> [DOCUMENT SEGMENT]:
Made some bullets and shot (most) of them. The problem is that a one of them did not fire. It looks like it should have fired, there is a mark from the firing pin. Maybe it's a light firing pin strike, but I tried to fire this round at least 4 times with no BANG! Loaded another bullet and it fired OK. The mark on the primer looks as deep as the other cases, but it was inspected after those firing attempts. possibly, the first strike might have been light, but I'm not sure. It's not a squib, the bullet is still attached so there's a full charge there.

This was a Winchester WLP large pistol primer. My question is: what do I do with this round that won't fire? I'm afraid that it might go off if I try a inertia puller since the primer has already be hit. How can I safely deactivate this round and dispose of it? Soak it in something? Cast it in a big block of concrete and throw it in the trash? Seriously, what is the best course of action here?

As a side question, what could cause a light firing pin strike on a Smith and Wesson revolver (new type with the floating pin)? Assuming that the tension screw is all the way in and tight on the main spring, could the firing pin area be in need of cleaning? could there be debris not allowing the firing pin to have free travel and then have intermittent light primer strikes?

Thanks in advance for any information that anyone can provide.

Les.

bumpo628
07-20-2011, 10:06 PM
Could just be a bad primer. It's rare, but it happens.

I would just pull it with an inertia puller. Of course, I would put a large object in between me and the hammer just to be on the safe side. I've done it several times before.

> [RECORDED INFORMATION]:
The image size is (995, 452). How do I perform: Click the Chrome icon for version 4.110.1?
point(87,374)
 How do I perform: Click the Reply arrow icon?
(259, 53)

...

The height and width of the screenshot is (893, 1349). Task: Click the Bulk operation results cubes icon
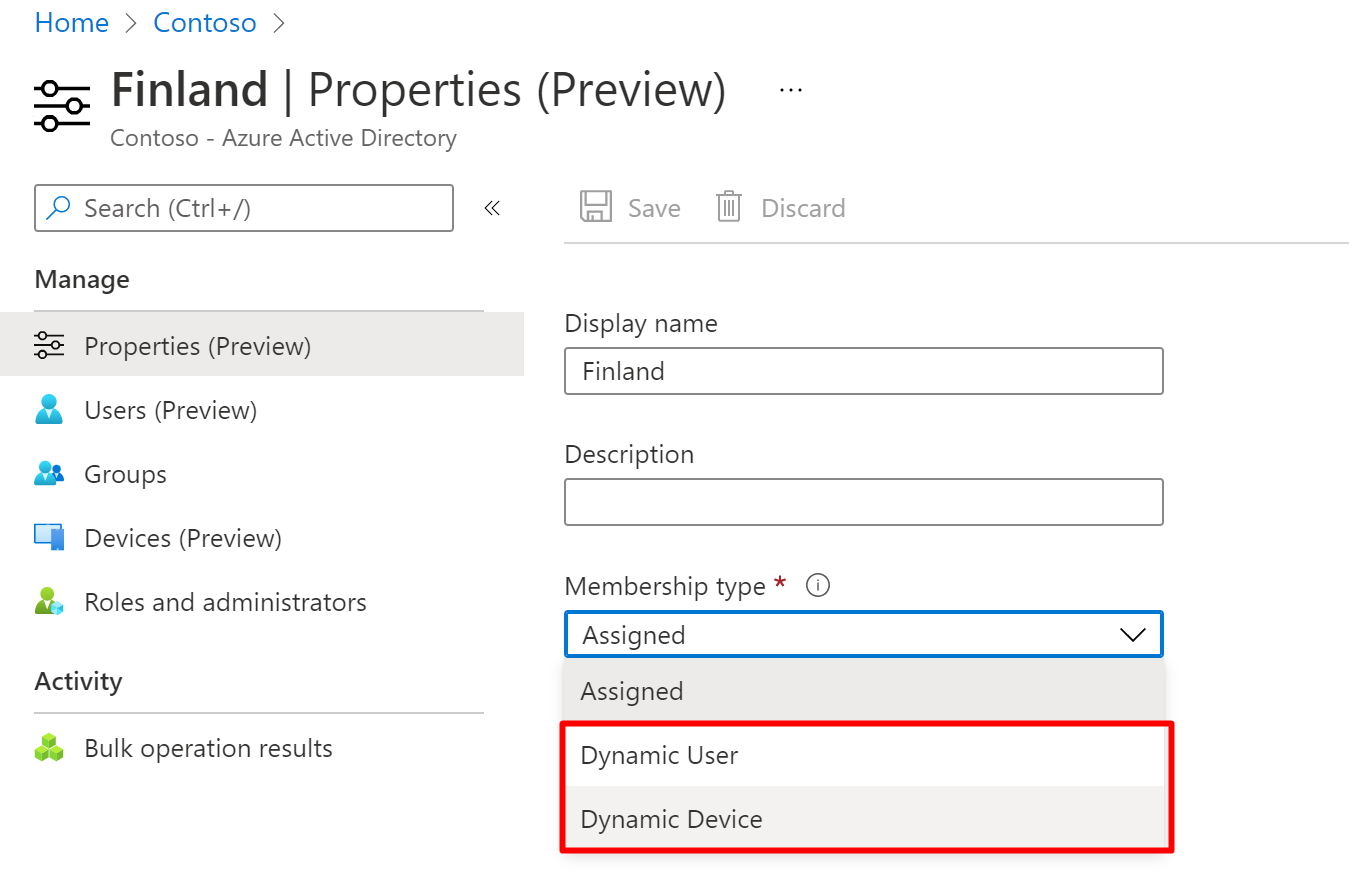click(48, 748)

...

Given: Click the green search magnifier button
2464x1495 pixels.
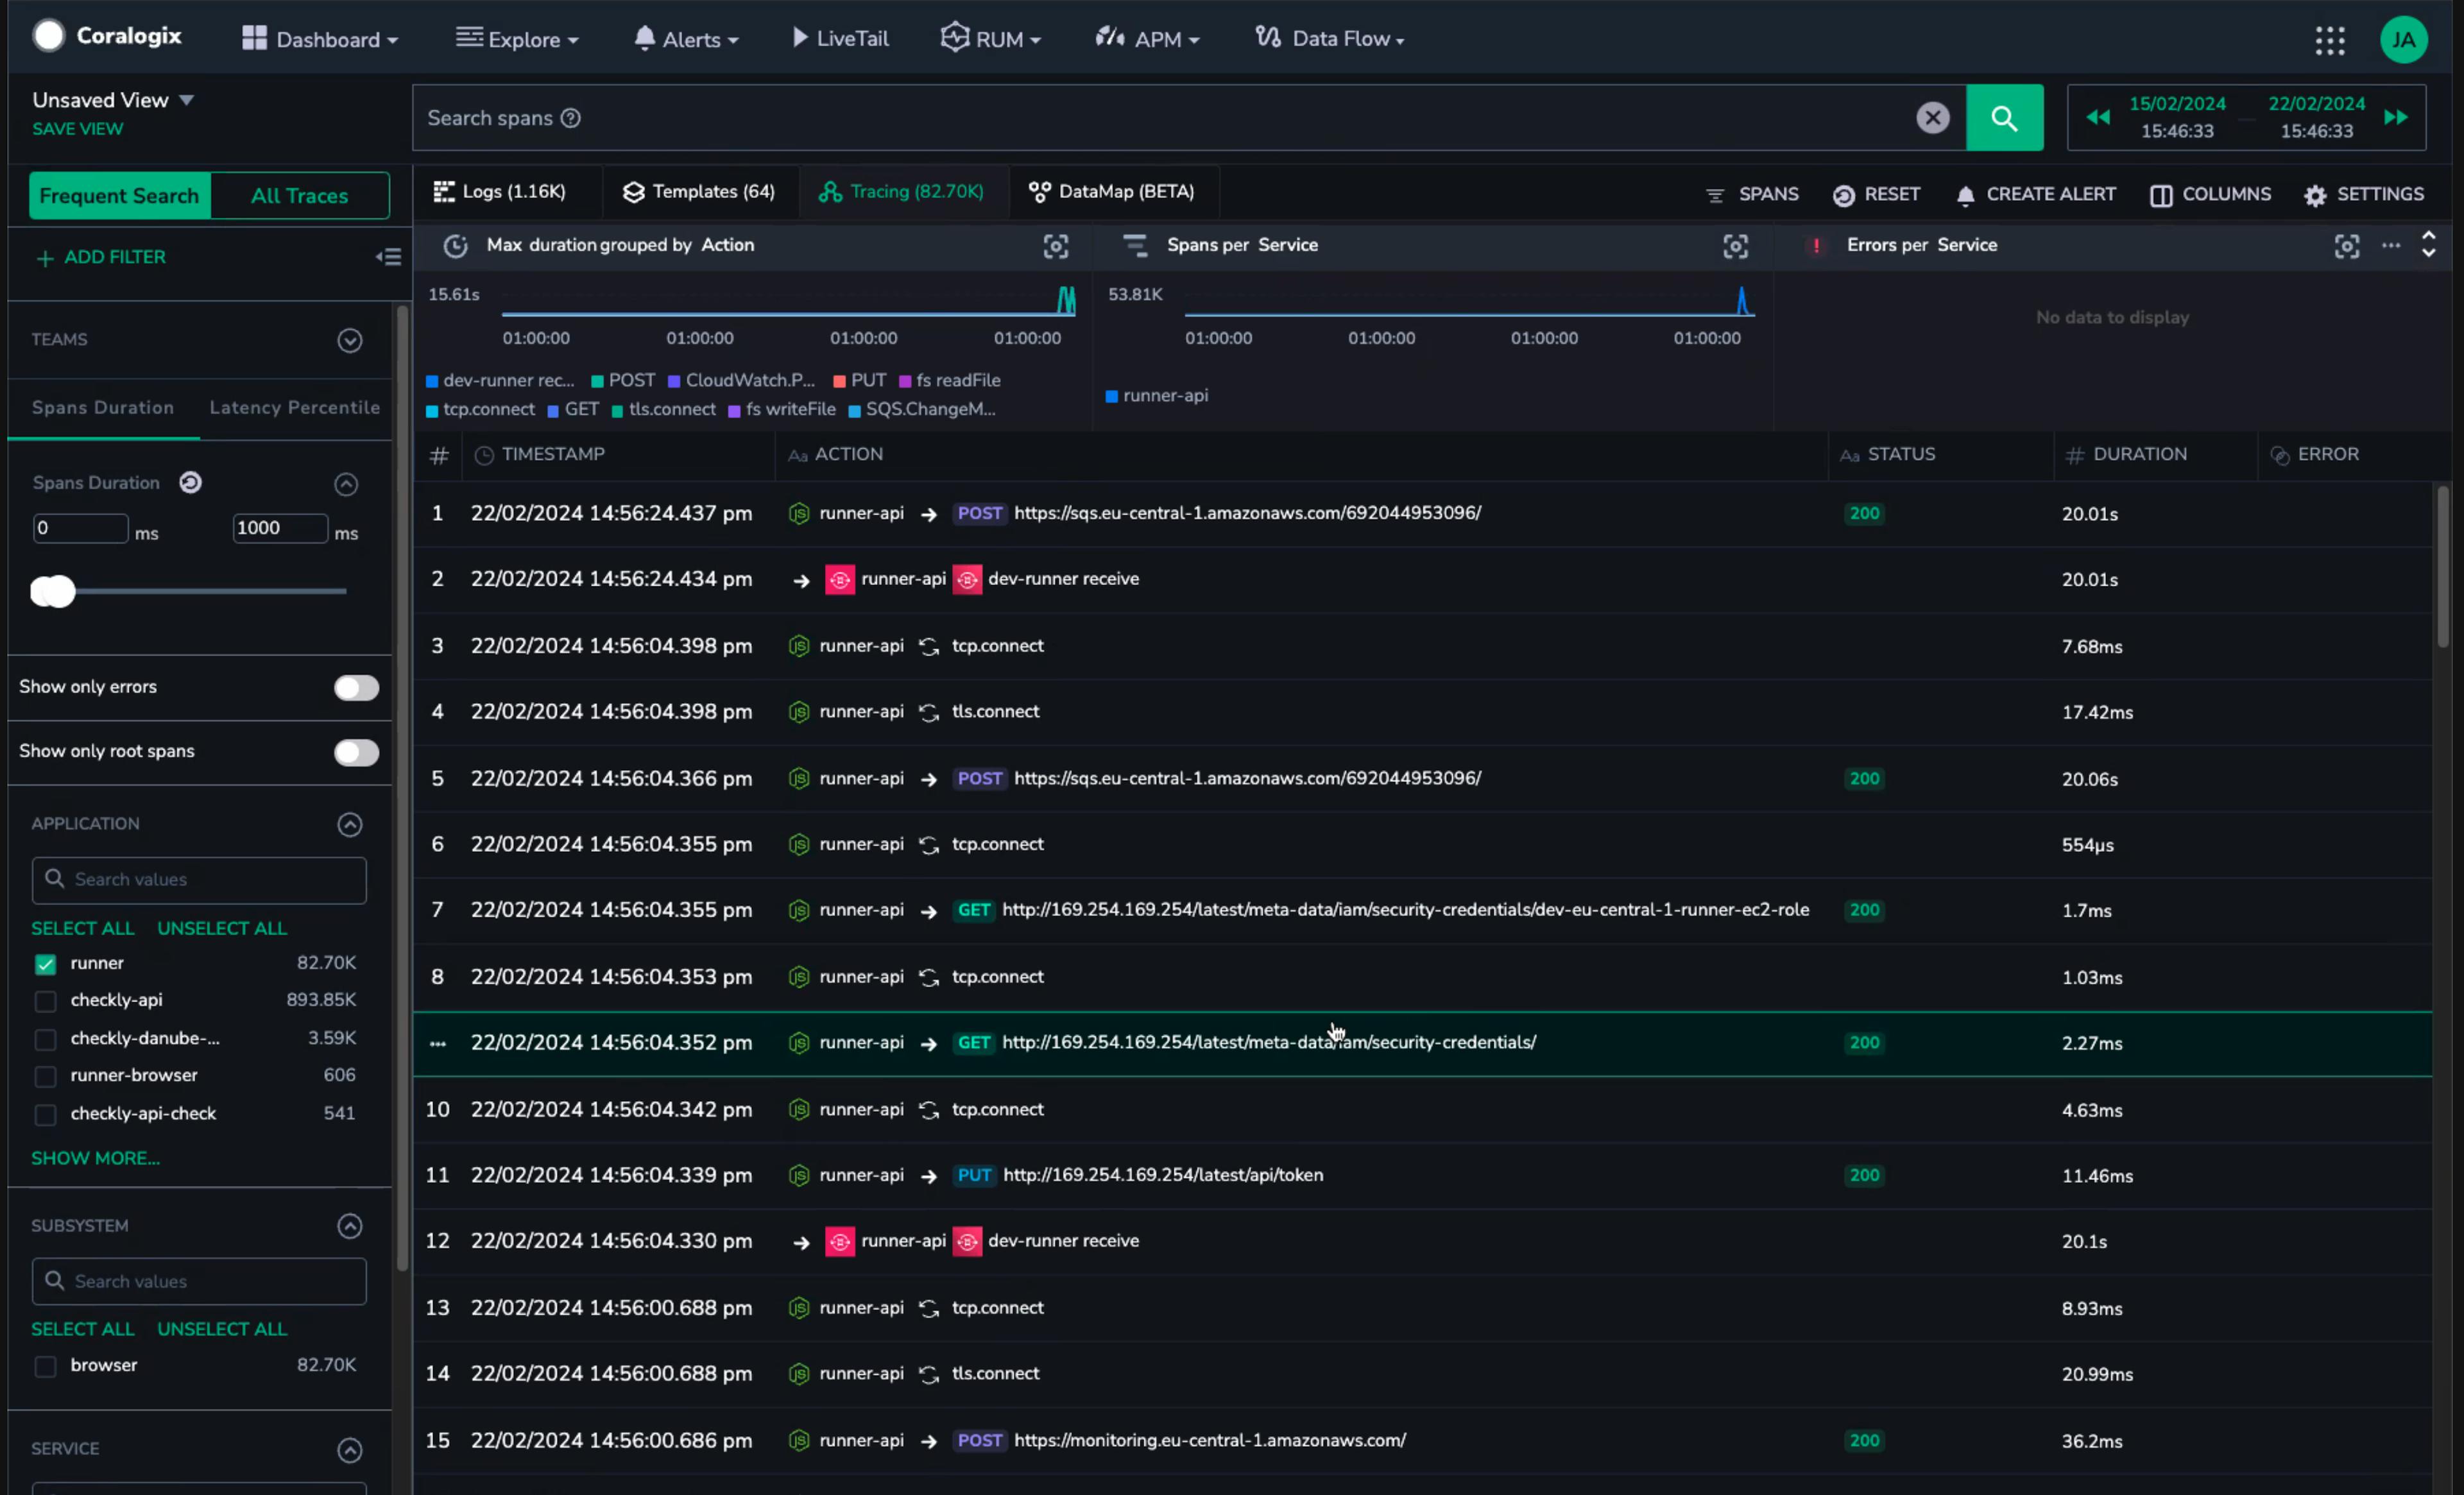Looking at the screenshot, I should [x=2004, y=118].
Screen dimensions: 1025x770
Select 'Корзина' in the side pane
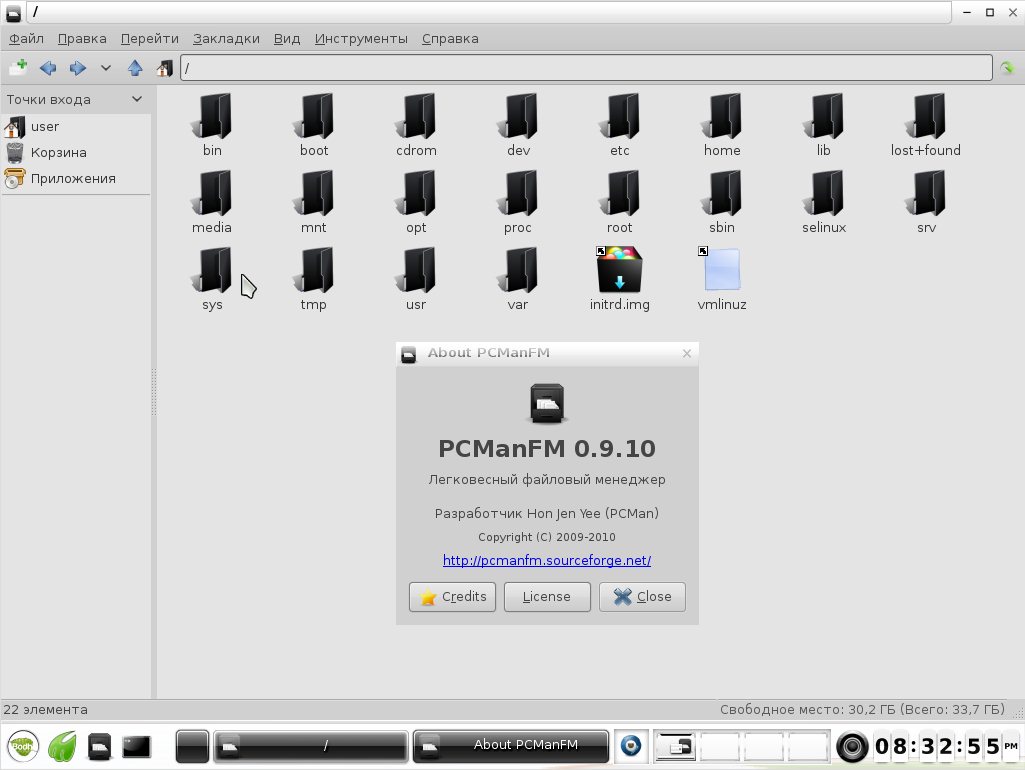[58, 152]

> [STATED PROBLEM]: Please go on with the forum thread about the misfired round, picking up after its last post. The records have no connection to the forum thread about the misfired round.

> [TASK RESPONSE]:
Low-Pressure
07-20-2011, 10:17 PM
As stated, it could be a bad primer. I had 3 of those so far and they were wolf spp.

nagorb
07-20-2011, 10:25 PM
If you're really worried soak it in some WD-40 and then use an inertia puller.

Desert_Rat
07-20-2011, 10:25 PM
Just pull it with your inertia puller. I don't see what the big deal is. If it was a hang fire situation,you'd already know. That thing was just a dud. It happens,pull it and put the brass in with the rest of your fired brass.

Divernhunter
07-20-2011, 10:30 PM
Just pull it. No problem. Then punch out the primer and start over. Also no problem just punching out the primer. You will not get hurt.

Les K
07-21-2011, 5:29 AM
Thanks for the advice everyone.

Les K
07-21-2011, 7:48 AM
Here's an interesting tidbit that I found on the Smith and Wesson forum:

It seems that intermittent light primer strikes and subsequent misfires are not unheard of for the newer revolvers, and some say this was caused by California gun laws. Other people are experiencing the same thing (some right in the middle of competition) because they say apparently Smith and Wesson shortened the firing pins from .495" to .485" so that the California drop test will pass. I don't know how much truth there is to this and I haven't yet removed the firing pin to measure it. If true, I will not be happy because I don't really want to start replacing parts in an almost new gun.

I have a tip from the same website that says that Apex Tactical has after market firing pins that you can choose from. One is .500", and one is .495". The .500 is currently out of stock though. Anyway, it sounds like this is what may be starting to happen to me. If anyone else is having the same issue, this might be the explanation!

sonnyt650
07-21-2011, 8:04 AM
Have another firearm in that caliber? Shoot it from that!

Les K
07-21-2011, 6:39 PM
Have another firearm in that caliber? Shoot it from that!

It's the only 44 mag (and the only handgun) that I own for now at least. Maybe I just damaged the primer or something. Kinda new at reloading.......

huckberry668
07-21-2011, 7:15 PM
Here's an interesting tidbit that I found on the Smith and Wesson forum:

It seems that intermittent light primer strikes and subsequent misfires are not unheard of for the newer revolvers, and some say this was caused by California gun laws. !

wow, that's news to me. I got to check my 629 Stealth now...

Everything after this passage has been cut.